CHICAGO –– Another day, another home run for White Sox rookie Colson Montgomery.
In the fifth inning of Monday’s game against the Detroit Tigers, he got out in front of a changeup down the middle from Chris Paddack and drove it 401 feet, just inside the right field foul pole. It left his torpedo bat with a 109.4 mph exit velocity and tied the game at one run apiece, though the Tigers went on to win 2-1.
Montgomery didn’t hit a home run in his first 14 major league games, but he’s caught fire with 10 in his last 18.
“I feel great,” Montgomery said postgame. “I don’t know. I just feel like each day is a new opportunity for something to happen. Some nights aren’t your night and some nights are. I feel like in this game, what I’m learning now, you have to try to stay as consistent as you can and as neutral as you can.”
Colson Montgomery ties it up in Chicago 💪 pic.twitter.com/ASygmuE0pE
— MLB (@MLB) August 12, 2025
Montgomery, 23, seems to be making history with each home run, and that continued Monday.
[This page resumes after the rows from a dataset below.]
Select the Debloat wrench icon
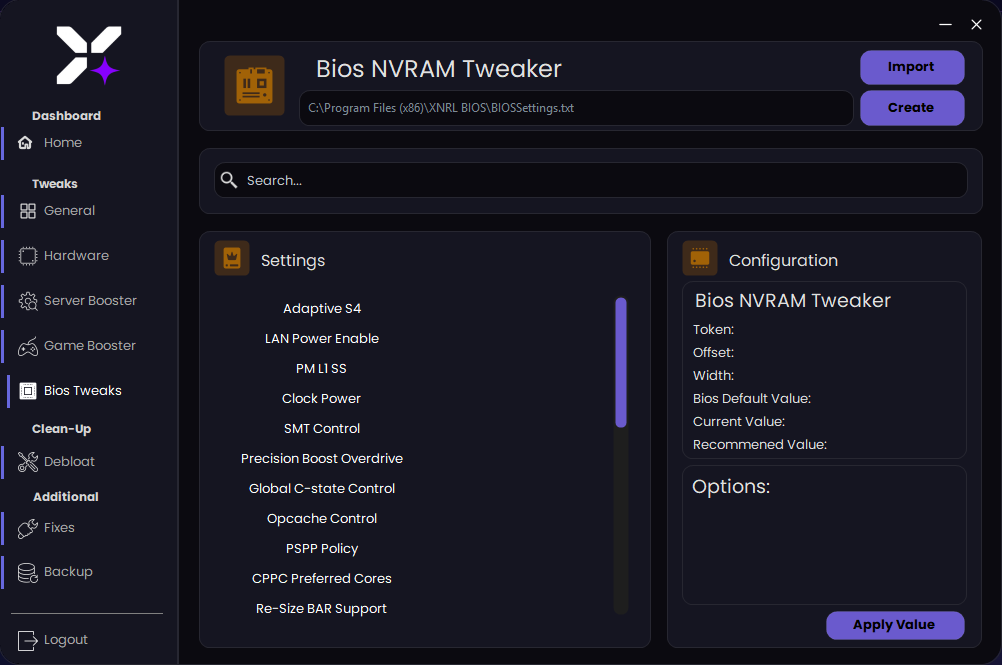tap(26, 461)
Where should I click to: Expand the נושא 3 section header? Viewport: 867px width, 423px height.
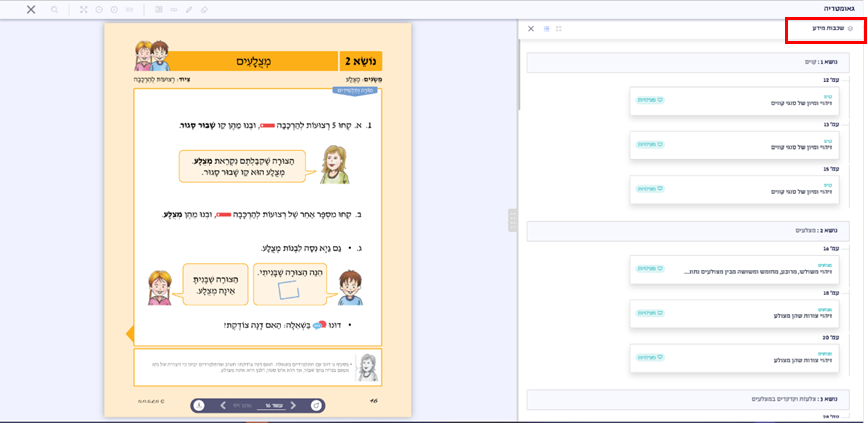pos(689,398)
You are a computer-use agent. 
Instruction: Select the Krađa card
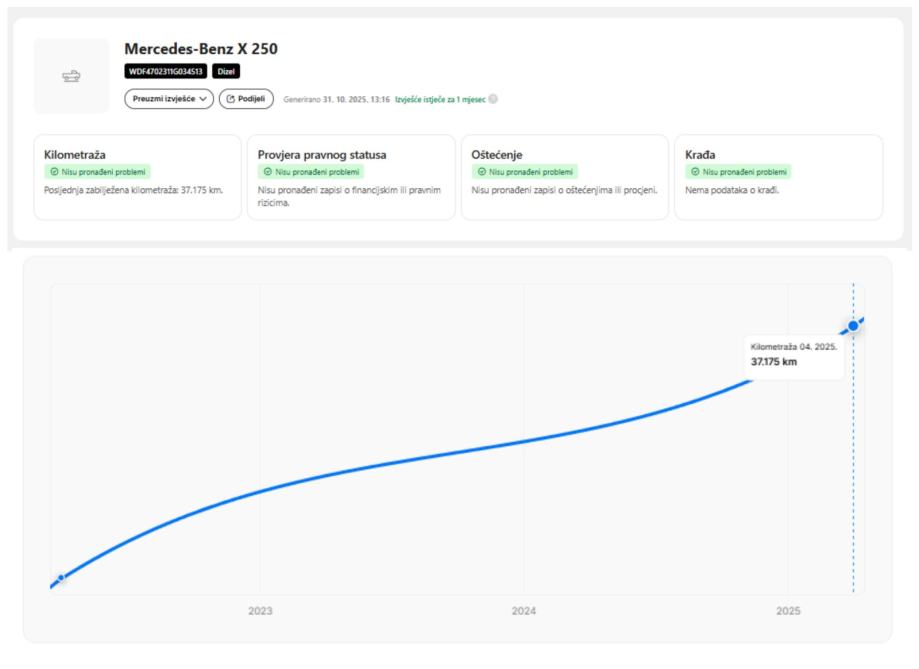pos(778,177)
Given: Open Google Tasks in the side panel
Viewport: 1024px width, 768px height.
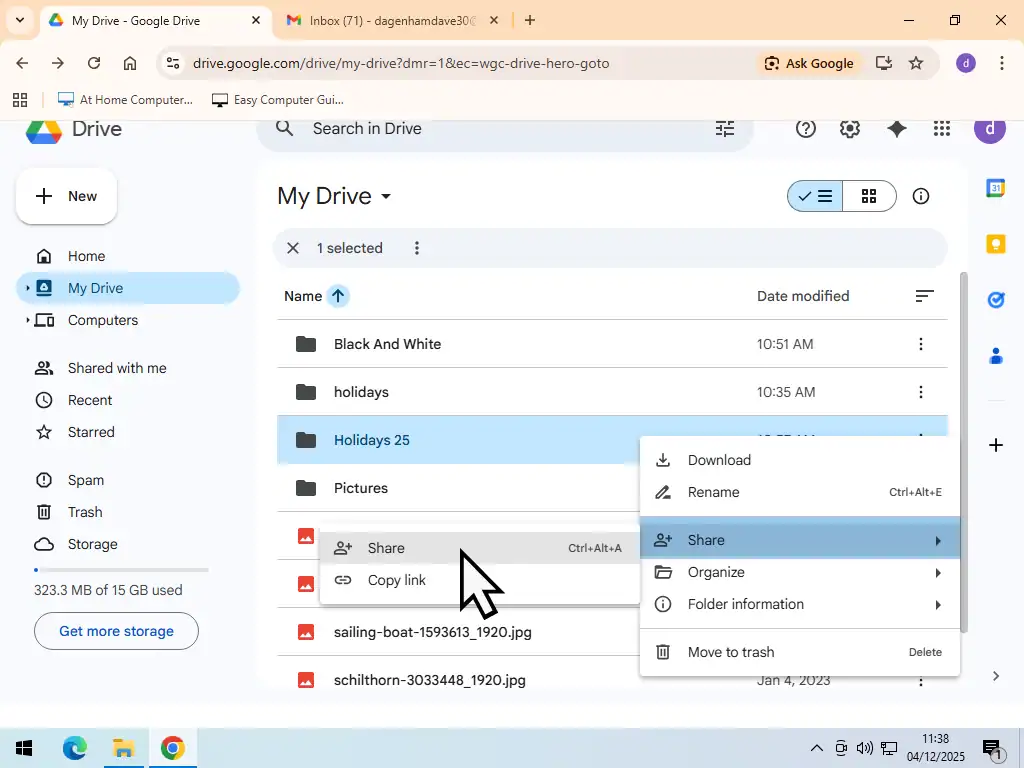Looking at the screenshot, I should coord(995,299).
He became the first rookie and the youngest player in White Sox history to hit 10 home runs in an 18-game span. He’s the11th player in franchise history to do so, joining Albert Belle, Bill Melton, Carlos Lee, Carlos Quentin, Frank Thomas, Jim Thome, Jose Abreu, Robin Ventura, Paul Konerko and Luis Robert Jr, who most recently accomplished the feat in June 2023.
Pressure came with being the White Sox No. 1 prospect from 2022-24. After struggling in Triple-A to begin the season and going to Arizona midseason to make adjustments, he felt a weight lifted off his shoulders when he was called up to the major leagues.
“I’m not going to sit here and throw a little pity party about everything I went through. Everything I went through I needed to go through,” Montgomery said. “Early in my career in the Minor Leagues, I played really well and then when I got to the higher levels, I had some ups and downs. I think it kind of helped me right now.”
It’s taken Montgomery just 32 games to hit 10 home runs, good for the third-fastest pace in White Sox history. Zeke Bonura hit 10 home runs in his first 25 games in 1934, and in 2014 Jose Abreu slugged 10 long balls in 26 games, per MLB.com’s Sarah Langs. From a league-wide standpoint, he’s the third rookie since 2020 to hit 10 home runs in an 18-game span, joining Athletics’ Nick Kurtz in 2025 and San Francisco Giants’ Tyler Fitzgerald in 2024.
Montgomery shared some insight into his approach after Monday’s game.
“First thing we kind of went to, we wanted to practice trying to keep the ball kind of low to the ground, line drives and things like that,” he said. “Some of my cues in the cage, I’m trying to hit a low line drive to the shortstop. Keeps me tighter to the ball. Not really a normal home run swing. I feel like a lot of the hitters can tell you if they tried doing home run swings, it’s probably not going to work.”
Since his first home run on July 22, Montgomery is tied for the MLB lead with 10 home runs alongside Kyle Schwarber and Shea Langeliers. He’s also in third place with 20 RBI, three behind Schwarber, and 16th with a .994 OPS.
That raised his slash line to .241/.311/.565 with 10 home runs, 26 RBI, three doubles, one triple, 10 walks and 34 strikes across 120 plate appearances and 32 games. While Montgomery’s hot streak may have been unexpected to some, he’s doing what he knows he’s capable of.
“I wouldn’t really say I’m surprised by any of it. You just never know what’s really going to happen until you get here in the big leagues and you face pitching,” Montgomery said. “I’m pretty happy with how things are going right now. I just comes down to what me, Marcus [Thames] and Joel [McKeithan] are doing in the cage every single day. Staying consistent in my routines. The biggest thing is not trying to do too much.”